PROVIDED RECORDS
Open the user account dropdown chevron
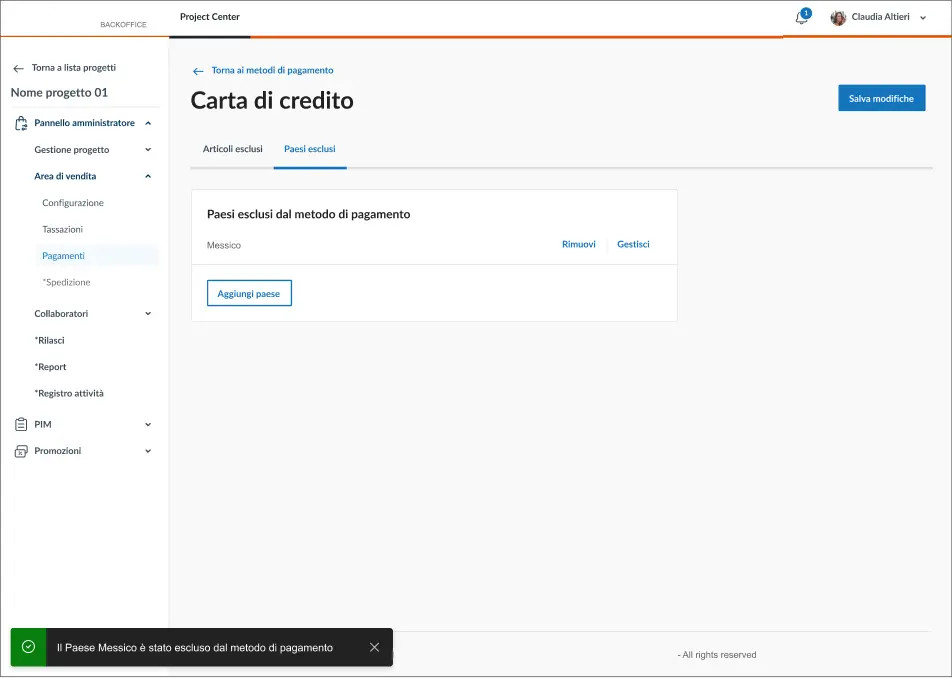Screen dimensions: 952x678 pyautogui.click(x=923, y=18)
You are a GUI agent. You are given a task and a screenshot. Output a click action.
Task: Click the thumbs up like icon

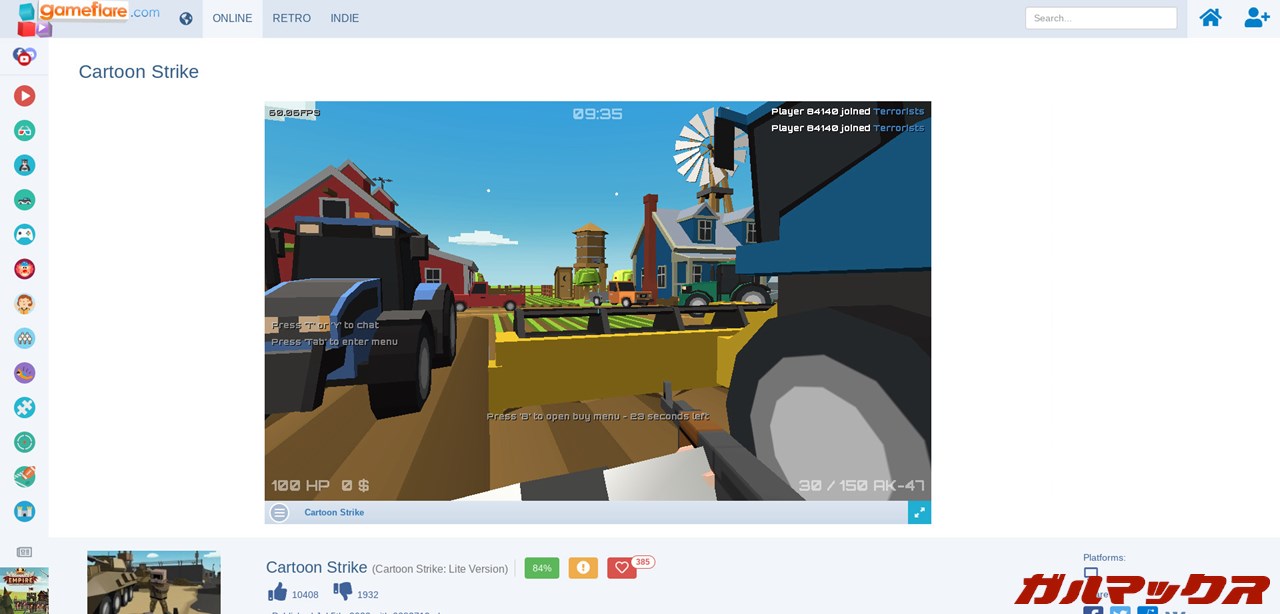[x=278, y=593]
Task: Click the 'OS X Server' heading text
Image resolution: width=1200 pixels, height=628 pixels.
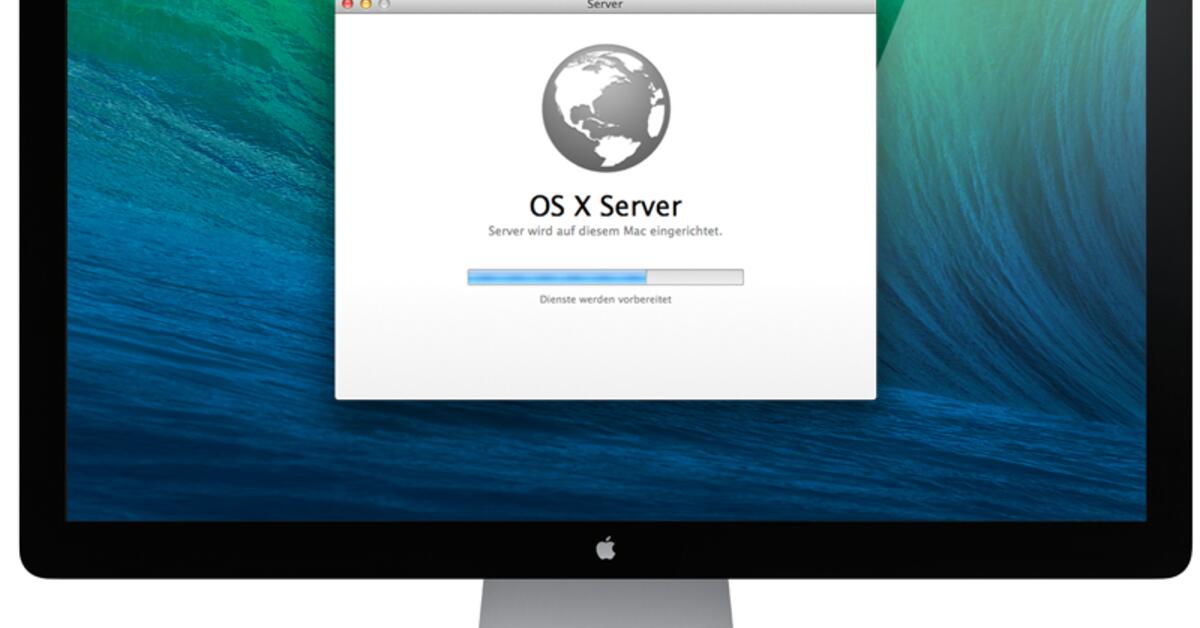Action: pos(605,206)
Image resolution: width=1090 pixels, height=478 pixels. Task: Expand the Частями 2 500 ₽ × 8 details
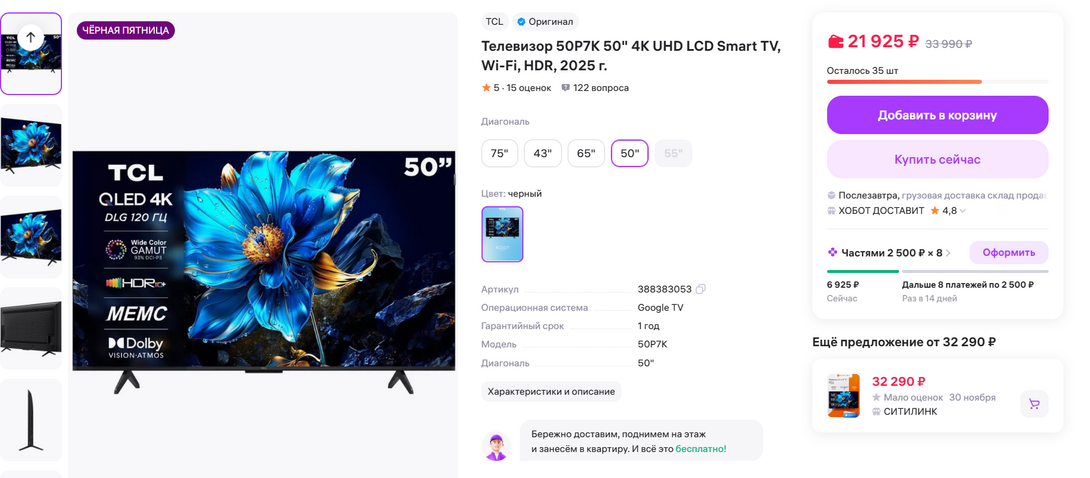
...
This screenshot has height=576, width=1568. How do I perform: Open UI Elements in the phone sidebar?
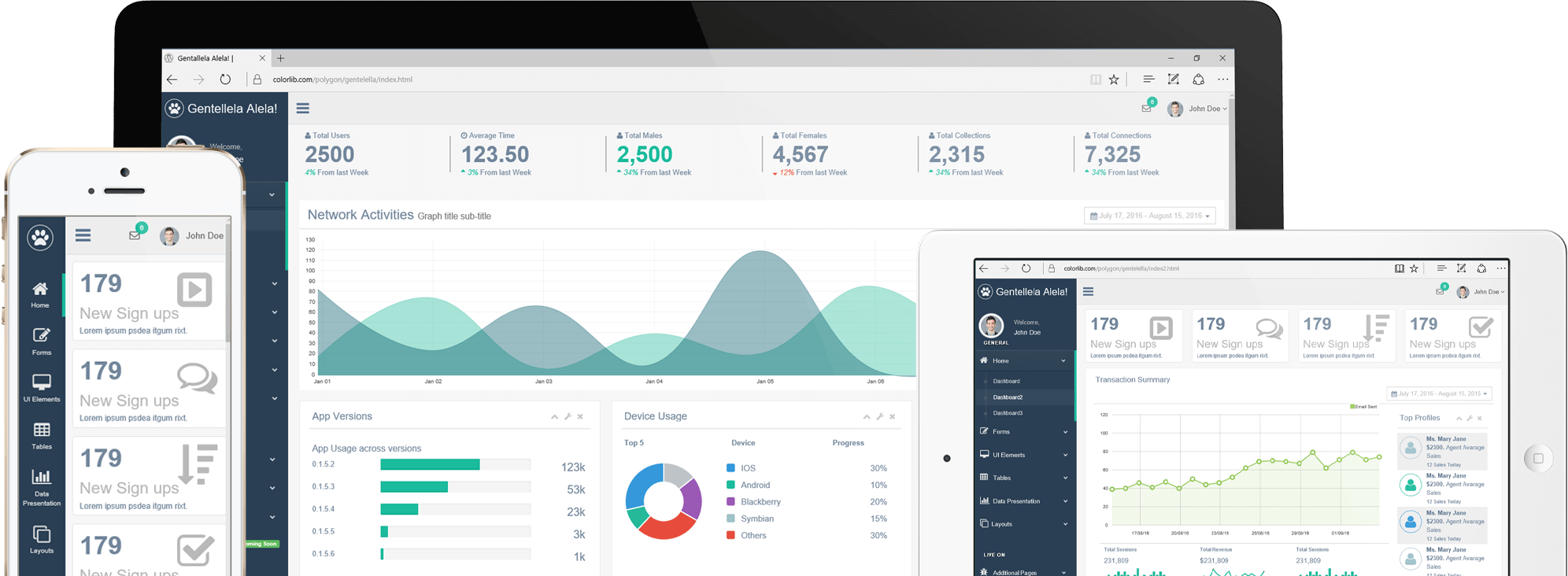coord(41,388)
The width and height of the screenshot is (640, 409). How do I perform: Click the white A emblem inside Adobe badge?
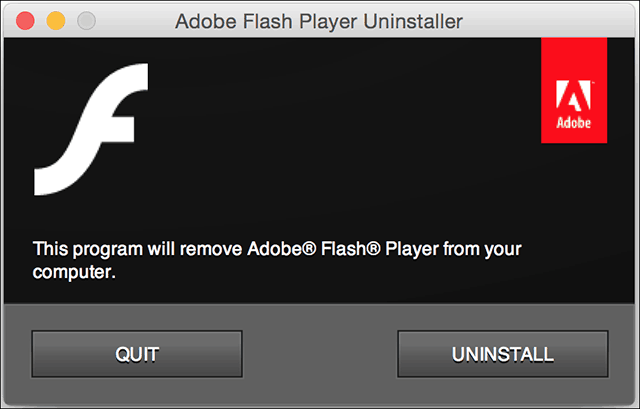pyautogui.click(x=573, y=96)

TRY IT
Only one stretch of the material above is wanted: the line containing "Image resolution: width=1200" through the line containing "Image resolution: width=1090". Restate it word for word, minus the pictures.

RESPONSE TO THIS EXERCISE
Image resolution: width=1200 pixels, height=628 pixels.
Action: pos(605,206)
Image resolution: width=1090 pixels, height=478 pixels. Task: Expand the Частями 2 500 ₽ × 8 details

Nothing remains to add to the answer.